Addicted to Instagram
25 year old male here. I have a serious Instagram addiction. I spend a lot of time viewing Instagram posts, shorts and stories. It gives me a lot of pleasure but I don't realize how dangerous it is for me. I waste around 1.5-2 hours on Instagram per day. Wasting my huge portion of time is very counterproductive for me. This addictive habit is destroying me as a person. I have zero discipline.
When I delete my instagram app, I again feel the urge to install it and use it after few days. I wish I get banned from installing Instagram forever. That would be better for my career and self-development.
I am very sorry to say that I have a very sick habit of ejaculating to girls that I see on instagram.
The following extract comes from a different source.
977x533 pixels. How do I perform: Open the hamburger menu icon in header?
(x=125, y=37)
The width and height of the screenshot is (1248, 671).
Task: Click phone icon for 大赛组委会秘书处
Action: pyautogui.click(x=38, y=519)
I do it everyday. Nobody knows that I do such extremely sick activities. I feel like I am an extremely sick person who should be in a mental asylum. I always fall prey to my pleasures.
You got bigger issues than an Instagram addiction.
You got something shitty going on in your life and your using social media as a distraction. I do the same. It's only easy for me to cut my screentime if my life is going smooth. If I'm in pain, mentally or physically, social media kind of numbs it out.
So write out a list of what's wrong with your life, then write down what you want in life and what steps you'd need to take to get there. Progress isn't always linear or overnight. But if you're consistent with good habits, you'll be doing better than yesterday.
Oh yea, maybe get a therapist under your insurance too. It might feel weird admitting this stuff to an actual person but they're literally getting paid to help you and observe your brain so. If that's an option, try it.